• **Required work**: Copy each line of the data exactly. Leave nothing out.
== Segment start ==
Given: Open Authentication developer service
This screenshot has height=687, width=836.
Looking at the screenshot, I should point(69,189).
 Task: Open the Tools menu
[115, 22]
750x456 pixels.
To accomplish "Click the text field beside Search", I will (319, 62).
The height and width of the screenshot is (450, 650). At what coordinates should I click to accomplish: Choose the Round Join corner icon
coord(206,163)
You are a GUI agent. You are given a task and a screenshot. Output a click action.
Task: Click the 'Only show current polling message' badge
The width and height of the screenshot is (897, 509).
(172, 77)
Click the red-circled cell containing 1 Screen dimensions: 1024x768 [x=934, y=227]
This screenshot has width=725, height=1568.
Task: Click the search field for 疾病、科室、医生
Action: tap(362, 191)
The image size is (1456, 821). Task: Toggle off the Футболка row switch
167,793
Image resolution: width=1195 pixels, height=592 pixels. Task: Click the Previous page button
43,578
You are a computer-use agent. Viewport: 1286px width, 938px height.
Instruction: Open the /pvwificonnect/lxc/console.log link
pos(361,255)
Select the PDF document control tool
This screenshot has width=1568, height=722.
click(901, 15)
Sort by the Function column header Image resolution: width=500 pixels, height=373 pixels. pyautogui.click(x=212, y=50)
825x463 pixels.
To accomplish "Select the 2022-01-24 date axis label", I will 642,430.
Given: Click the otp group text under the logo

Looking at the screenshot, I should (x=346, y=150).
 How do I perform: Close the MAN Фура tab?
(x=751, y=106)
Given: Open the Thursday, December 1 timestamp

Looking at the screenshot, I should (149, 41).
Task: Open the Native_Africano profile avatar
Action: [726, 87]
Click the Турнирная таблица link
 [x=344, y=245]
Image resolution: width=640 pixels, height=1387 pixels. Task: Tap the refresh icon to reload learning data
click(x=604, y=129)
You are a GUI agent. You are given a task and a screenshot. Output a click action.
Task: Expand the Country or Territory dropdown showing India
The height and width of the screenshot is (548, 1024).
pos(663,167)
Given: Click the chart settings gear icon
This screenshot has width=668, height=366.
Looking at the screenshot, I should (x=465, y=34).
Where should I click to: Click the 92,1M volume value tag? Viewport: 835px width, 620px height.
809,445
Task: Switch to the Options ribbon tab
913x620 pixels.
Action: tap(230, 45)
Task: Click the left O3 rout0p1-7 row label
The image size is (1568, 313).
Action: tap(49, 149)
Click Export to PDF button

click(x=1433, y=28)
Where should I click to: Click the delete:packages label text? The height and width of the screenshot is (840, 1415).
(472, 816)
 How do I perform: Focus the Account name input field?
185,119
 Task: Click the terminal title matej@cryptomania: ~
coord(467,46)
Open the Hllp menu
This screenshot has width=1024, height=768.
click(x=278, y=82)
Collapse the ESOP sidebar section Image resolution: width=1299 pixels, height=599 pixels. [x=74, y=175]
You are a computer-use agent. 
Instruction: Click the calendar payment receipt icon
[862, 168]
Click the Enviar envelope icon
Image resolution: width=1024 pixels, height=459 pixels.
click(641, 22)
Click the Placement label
== Segment end ==
• **Solution for this exercise**:
Given: Open Authentication developer service
This screenshot has height=687, width=836.
Looking at the screenshot, I should point(69,189).
 Task: Open the Tools menu
[115, 22]
750x456 pixels.
To accomplish "Click the text field beside Search", I will (319, 62).
The height and width of the screenshot is (450, 650). At what coordinates should I click to accomplish: Choose the Round Join corner icon
coord(206,163)
You are a GUI agent. You are given a task and a screenshot. Output a click action.
Task: Click the 'Only show current polling message' badge
The width and height of the screenshot is (897, 509).
(172, 77)
Click the red-circled cell containing 1 Screen dimensions: 1024x768 [x=934, y=227]
This screenshot has width=725, height=1568.
Task: Click the search field for 疾病、科室、医生
Action: tap(362, 191)
The image size is (1456, 821). Task: Toggle off the Футболка row switch
167,793
Image resolution: width=1195 pixels, height=592 pixels. Task: Click the Previous page button
43,578
You are a computer-use agent. Viewport: 1286px width, 938px height.
Instruction: Open the /pvwificonnect/lxc/console.log link
pos(361,255)
Select the PDF document control tool
This screenshot has width=1568, height=722.
click(901, 15)
Sort by the Function column header Image resolution: width=500 pixels, height=373 pixels. pyautogui.click(x=212, y=50)
825x463 pixels.
To accomplish "Select the 2022-01-24 date axis label", I will 642,430.
Given: Click the otp group text under the logo

Looking at the screenshot, I should (x=346, y=150).
 How do I perform: Close the MAN Фура tab?
(x=751, y=106)
Given: Open the Thursday, December 1 timestamp

Looking at the screenshot, I should (149, 41).
Task: Open the Native_Africano profile avatar
Action: [726, 87]
Click the Турнирная таблица link
 [x=344, y=245]
Image resolution: width=640 pixels, height=1387 pixels. Task: Tap the refresh icon to reload learning data
click(x=604, y=129)
You are a GUI agent. You are given a task and a screenshot. Output a click action.
Task: Expand the Country or Territory dropdown showing India
The height and width of the screenshot is (548, 1024).
pos(663,167)
Given: Click the chart settings gear icon
This screenshot has width=668, height=366.
Looking at the screenshot, I should (x=465, y=34).
Where should I click to: Click the 92,1M volume value tag? Viewport: 835px width, 620px height.
809,445
Task: Switch to the Options ribbon tab
913x620 pixels.
Action: tap(230, 45)
Task: Click the left O3 rout0p1-7 row label
The image size is (1568, 313).
Action: tap(49, 149)
Click Export to PDF button

click(x=1433, y=28)
Where should I click to: Click the delete:packages label text? The height and width of the screenshot is (840, 1415).
(472, 816)
 How do I perform: Focus the Account name input field?
185,119
 Task: Click the terminal title matej@cryptomania: ~
coord(467,46)
Open the Hllp menu
This screenshot has width=1024, height=768.
click(x=278, y=82)
Collapse the ESOP sidebar section Image resolution: width=1299 pixels, height=599 pixels. [x=74, y=175]
You are a computer-use agent. 
Instruction: Click the calendar payment receipt icon
[862, 168]
Click the Enviar envelope icon
Image resolution: width=1024 pixels, height=459 pixels.
click(641, 22)
Click the Placement label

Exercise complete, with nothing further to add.